Ci, którzy znają Trudeau lub mieli z nim do czynienia służbowo, wiedzą, że jest nie tylko niedojrzały i w wykalkulowany sposób niesprawiedliwy w stosunku do tych, którzy nie należą do jego kręgu, ale także, że jest niewykształcony.
Od wypowiedzi, takich jak twierdzenie, że wszystko, w skandalu SNC-Lavalin, było całkowicie w porządku, godne ubolewania zachowania przed kamerami w Pałacu Buckingham, skłonność do przebierania się, po dziecinne podejście do każdej osoby, która odważy się nie podporządkować tokowi myślenia, który nie pokrywa się z jego własnym, Trudeau raz po raz pokazuje, że nie nadaje się do tej pracy.

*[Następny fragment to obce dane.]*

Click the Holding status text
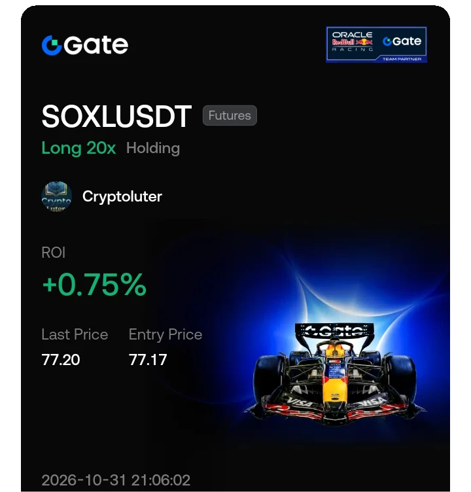This screenshot has height=492, width=471. pos(153,148)
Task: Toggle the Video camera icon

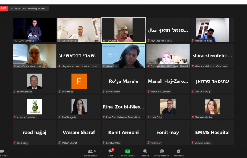Action: coord(2,151)
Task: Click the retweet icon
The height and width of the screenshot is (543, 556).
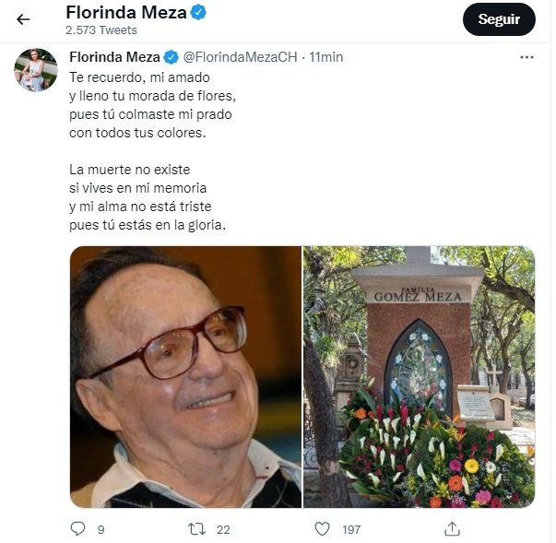Action: [x=196, y=529]
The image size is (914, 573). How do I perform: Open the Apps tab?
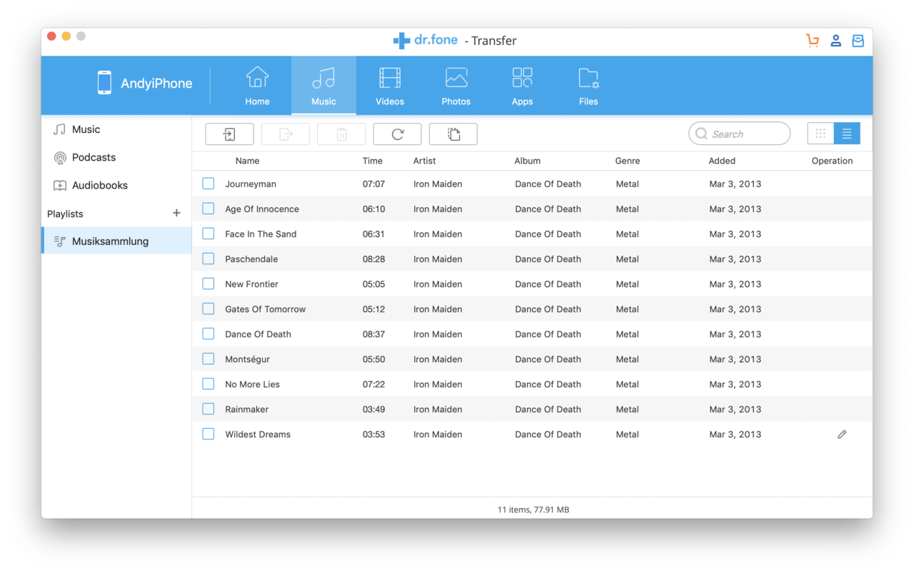pyautogui.click(x=522, y=86)
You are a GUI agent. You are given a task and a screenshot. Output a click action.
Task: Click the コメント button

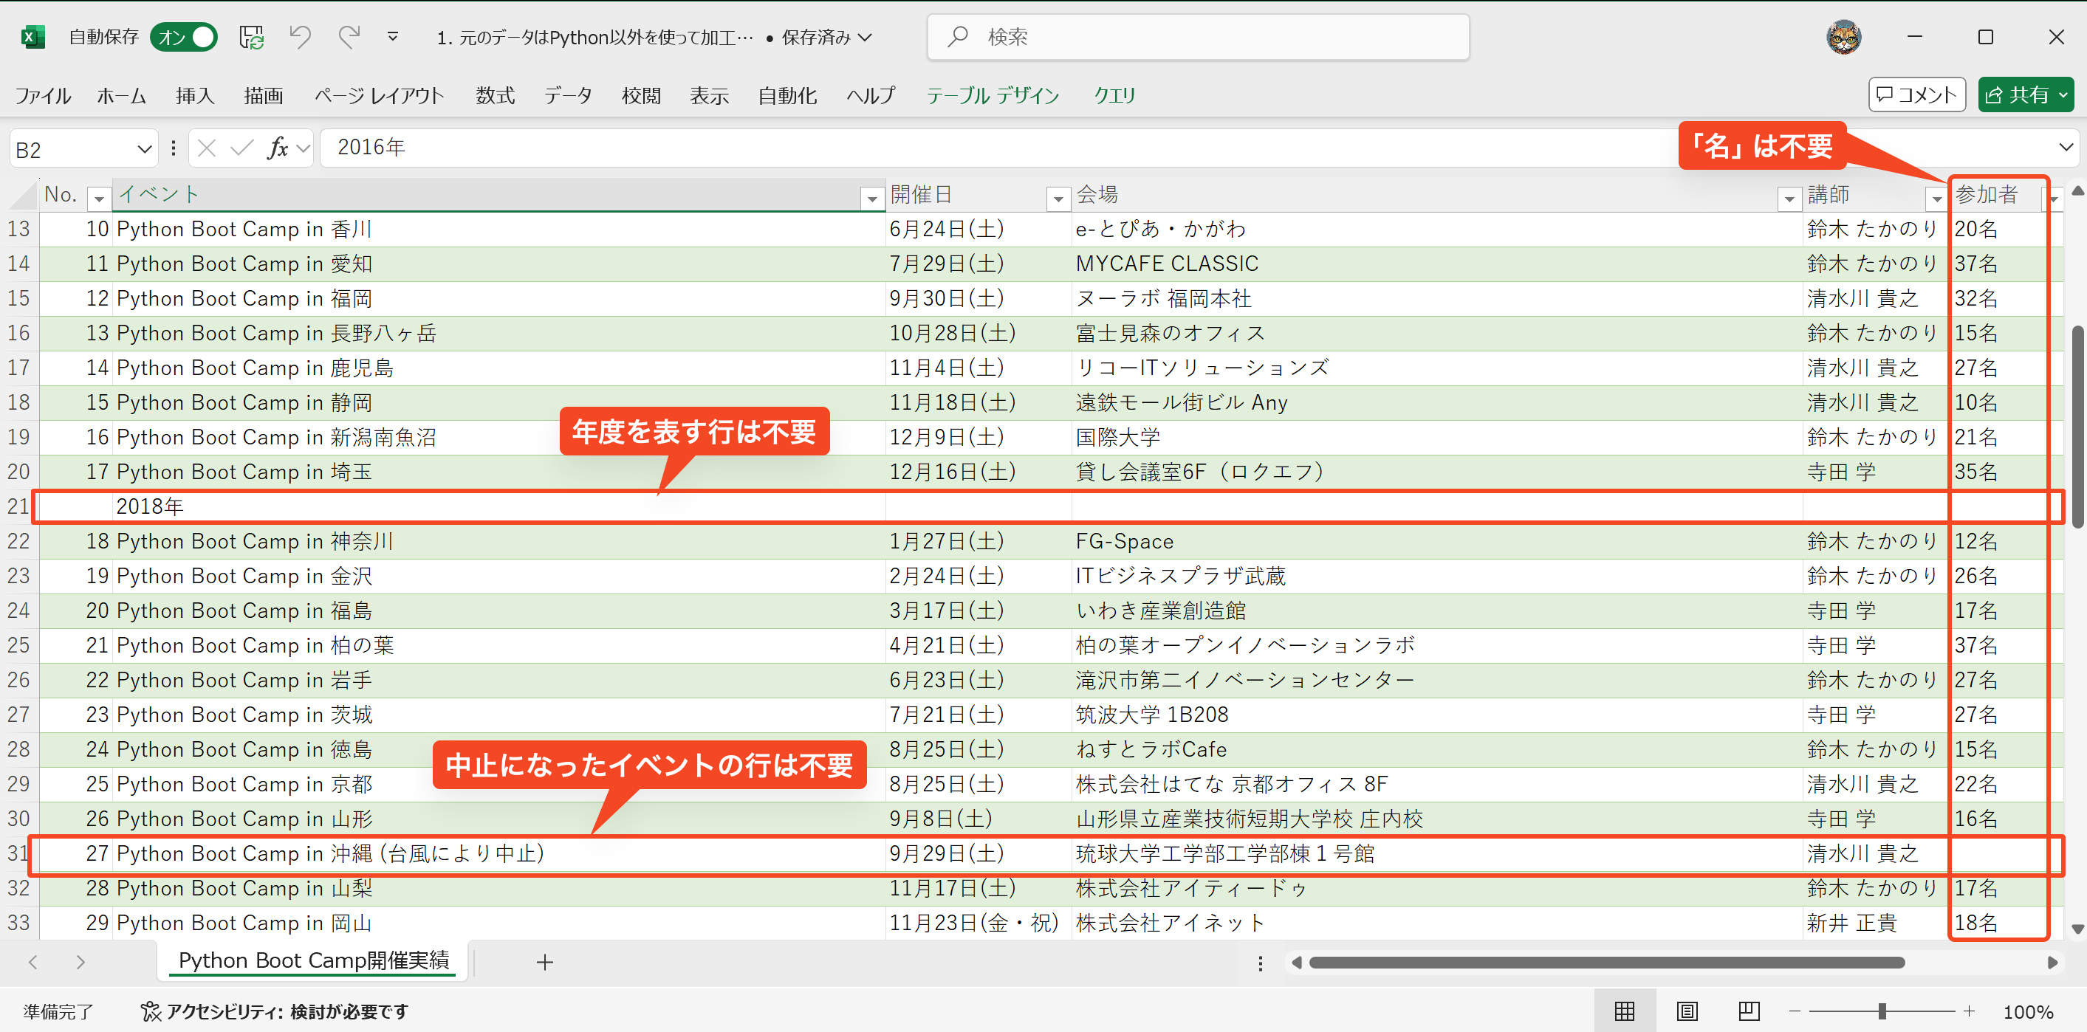point(1916,95)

Anglicy mają idealne słowo na opisanie naszego premiera — zarozumialec (cockwomble)! Aby oszczędzić czytelnikowi czasu na wyszukanie definicji oto ona: osoba skłonna do wygłaszania skandalicznie głupich stwierdzeń i/lub niewłaściwego zachowania, mająca jednocześnie bardzo wysokie mniemanie o własnej mądrości i znaczeniu. Czy to nie oddaje idealnie naszego premiera?
Ale nie załamuj się — dzięki większości obywateli, którzy zachowują zdrowy rozsądek Kanada jest nadal silna . Odbudujemy ją, gdy ten premier odejdzie.
Wolność do różnicy poglądów, wyrażania opinii, także obraźliwych i życia w zgodzie z prawem, a nie według czyjejś elitarnej koncepcji tego, co jest dobre, a co złe, powróci.
Jesteśmy odporni, i miejmy nadzieję, że stanie się to raczej wcześniej niż później – ból zadany przez ten rząd doprowadził nas prawie do punktu krytycznego.
Stephen LeDrew
— Stephen LeDrew jest prawnikiem, prezenterem telewizyjnym i najdłużej urzędującym prezesem federalnej Partii Liberalnej w latach 1998 – 2003.